Si donc le Démon la tourmente, en concluent les exorcistes, c’est que c’est une sainte, qui a de surcroît – in cauda venenum – une mission de guide spirituel. On lit cela dans la vie des saints... Oui, mais encore faut-il savoir lire... Or, ces exorcistes ne savent pas lire. Afin d’expliquer cette familiarité avec le Démon, et laver Marthe de tout soupçon de simulatrice, ils vont chercher dans la vie de Gemma Galgani un exemple où Satan prend les apparences de qui ? de la sainte ? non mais de son confesseur afin de la tromper, mais elle ne se laissera évidemment pas piéger...

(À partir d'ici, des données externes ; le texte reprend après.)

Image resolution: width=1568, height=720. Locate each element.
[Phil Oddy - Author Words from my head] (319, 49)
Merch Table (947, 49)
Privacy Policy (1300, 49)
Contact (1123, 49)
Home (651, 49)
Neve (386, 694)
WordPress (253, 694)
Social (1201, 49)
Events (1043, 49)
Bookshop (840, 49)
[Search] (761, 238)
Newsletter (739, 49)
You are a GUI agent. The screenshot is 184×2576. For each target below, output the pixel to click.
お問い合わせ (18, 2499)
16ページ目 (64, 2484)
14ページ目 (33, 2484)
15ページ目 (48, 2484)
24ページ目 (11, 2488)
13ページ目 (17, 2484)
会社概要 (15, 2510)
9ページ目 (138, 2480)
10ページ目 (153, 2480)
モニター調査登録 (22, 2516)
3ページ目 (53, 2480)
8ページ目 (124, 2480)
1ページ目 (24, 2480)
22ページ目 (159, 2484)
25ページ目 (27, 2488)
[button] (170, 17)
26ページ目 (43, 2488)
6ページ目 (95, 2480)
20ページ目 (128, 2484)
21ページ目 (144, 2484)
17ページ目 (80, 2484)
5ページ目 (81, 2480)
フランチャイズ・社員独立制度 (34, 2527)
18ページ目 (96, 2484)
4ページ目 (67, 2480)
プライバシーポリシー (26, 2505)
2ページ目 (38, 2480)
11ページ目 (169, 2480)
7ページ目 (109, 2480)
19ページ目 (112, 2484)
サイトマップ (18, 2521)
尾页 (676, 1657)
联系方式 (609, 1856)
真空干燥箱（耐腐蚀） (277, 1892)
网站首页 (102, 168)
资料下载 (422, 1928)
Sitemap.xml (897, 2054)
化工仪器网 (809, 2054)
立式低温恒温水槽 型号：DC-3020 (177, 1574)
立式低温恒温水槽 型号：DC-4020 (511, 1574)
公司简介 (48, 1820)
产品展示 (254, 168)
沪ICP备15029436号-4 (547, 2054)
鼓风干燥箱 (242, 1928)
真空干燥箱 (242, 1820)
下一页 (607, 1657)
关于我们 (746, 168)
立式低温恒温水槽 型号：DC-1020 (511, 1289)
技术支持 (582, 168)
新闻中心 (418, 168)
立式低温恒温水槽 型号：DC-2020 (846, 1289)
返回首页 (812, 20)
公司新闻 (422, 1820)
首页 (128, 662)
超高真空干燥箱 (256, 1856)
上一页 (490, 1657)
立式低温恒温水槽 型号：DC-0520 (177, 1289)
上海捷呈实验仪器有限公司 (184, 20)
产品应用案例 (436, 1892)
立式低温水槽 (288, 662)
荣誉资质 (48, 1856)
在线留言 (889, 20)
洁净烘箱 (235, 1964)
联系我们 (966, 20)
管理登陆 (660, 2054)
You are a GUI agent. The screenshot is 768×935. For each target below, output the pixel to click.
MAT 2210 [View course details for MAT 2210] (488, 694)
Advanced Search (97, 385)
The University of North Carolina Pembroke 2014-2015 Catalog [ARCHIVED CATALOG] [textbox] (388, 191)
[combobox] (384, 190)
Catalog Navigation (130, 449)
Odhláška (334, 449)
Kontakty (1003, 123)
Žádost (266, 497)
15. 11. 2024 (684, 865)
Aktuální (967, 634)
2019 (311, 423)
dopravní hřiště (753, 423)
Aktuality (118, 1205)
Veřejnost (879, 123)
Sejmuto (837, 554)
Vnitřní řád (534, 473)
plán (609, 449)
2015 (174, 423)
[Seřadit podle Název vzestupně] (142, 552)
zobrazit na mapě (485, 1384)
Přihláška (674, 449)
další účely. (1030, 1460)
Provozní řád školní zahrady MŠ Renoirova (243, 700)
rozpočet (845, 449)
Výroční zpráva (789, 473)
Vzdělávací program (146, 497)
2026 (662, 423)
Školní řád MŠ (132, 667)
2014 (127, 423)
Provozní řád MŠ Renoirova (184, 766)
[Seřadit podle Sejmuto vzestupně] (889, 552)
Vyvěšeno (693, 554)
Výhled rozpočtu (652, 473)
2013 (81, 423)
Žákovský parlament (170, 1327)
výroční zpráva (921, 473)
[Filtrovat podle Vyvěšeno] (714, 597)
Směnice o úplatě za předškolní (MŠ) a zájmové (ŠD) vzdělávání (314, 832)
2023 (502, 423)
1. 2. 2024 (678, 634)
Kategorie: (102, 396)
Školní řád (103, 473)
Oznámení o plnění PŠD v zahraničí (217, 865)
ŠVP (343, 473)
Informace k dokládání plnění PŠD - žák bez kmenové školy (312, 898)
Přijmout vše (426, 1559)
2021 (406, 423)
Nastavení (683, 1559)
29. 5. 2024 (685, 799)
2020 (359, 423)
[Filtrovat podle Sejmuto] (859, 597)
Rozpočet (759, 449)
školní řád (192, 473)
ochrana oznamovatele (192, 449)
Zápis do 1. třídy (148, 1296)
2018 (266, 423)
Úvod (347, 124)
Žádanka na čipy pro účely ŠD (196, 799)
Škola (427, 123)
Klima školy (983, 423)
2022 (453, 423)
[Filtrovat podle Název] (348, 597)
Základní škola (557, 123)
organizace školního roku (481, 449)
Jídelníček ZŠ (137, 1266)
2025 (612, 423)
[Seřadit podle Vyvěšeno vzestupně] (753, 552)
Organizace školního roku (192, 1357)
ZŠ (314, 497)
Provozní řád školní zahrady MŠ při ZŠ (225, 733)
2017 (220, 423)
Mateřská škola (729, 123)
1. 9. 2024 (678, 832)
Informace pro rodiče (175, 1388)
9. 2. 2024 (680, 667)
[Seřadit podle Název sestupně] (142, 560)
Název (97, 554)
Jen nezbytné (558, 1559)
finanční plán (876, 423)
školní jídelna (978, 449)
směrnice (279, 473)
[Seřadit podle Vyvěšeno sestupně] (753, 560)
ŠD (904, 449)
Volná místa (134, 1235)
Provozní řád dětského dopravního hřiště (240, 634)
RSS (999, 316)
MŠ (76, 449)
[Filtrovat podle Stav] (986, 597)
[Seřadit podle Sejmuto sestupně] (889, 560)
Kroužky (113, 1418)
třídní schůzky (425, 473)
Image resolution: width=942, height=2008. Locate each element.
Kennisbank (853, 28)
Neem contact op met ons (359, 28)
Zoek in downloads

On ne peut comparer aucune de nos saintes avec Marthe Robin, pour la bonne et simple raison sans cesse prouvée par Conrad de Meester : nous avons affaire à une personne qui ment et joue un “ jeu de rôle ” mystique depuis 1922. Dans quel but ? Sur le désir de paraître et d’être aimée des débuts, s’est greffée une étrange volonté de dominer et d’influencer qu’il faut maintenant analyser à la lumière du sage discernement des esprits. Car à partir de 1942, c’est de fait sa « mission de guide spirituel » qui devient le véritable enjeu de toute cette vie, comme de l’Esprit diabolique de désorientation qui la guide.
DISCERNEMENT DES ESPRITS.
« Il y a de faux voyants (faux mystiques) à qui le Démon laisse faire beaucoup de bien parce que ce bien est pour lui la caution rassurante indispensable de messages pernicieux pour l’Église ; parce que c’est pour lui le seul moyen d’impressionner favorablement et d’abuser les Pasteurs chargés de discerner la nature des phénomènes extraordinaires et des oracles dont il est l’auteur. »
C’est pourquoi l’Église dans sa sagesse divine et son expérience multiséculaire n’ignore pas que « toutes les impostures humaines diaboliques de grande envergure ont attiré d’innombrables fidèles, qui ont prié, qui se sont confessés, ont communié, parfois même se sont convertis ! Cela a pu durer pendant des années, tant que les autorités de l’Église n’ont pas dénoncé la supercherie. » (M. T. V., p. 210-211)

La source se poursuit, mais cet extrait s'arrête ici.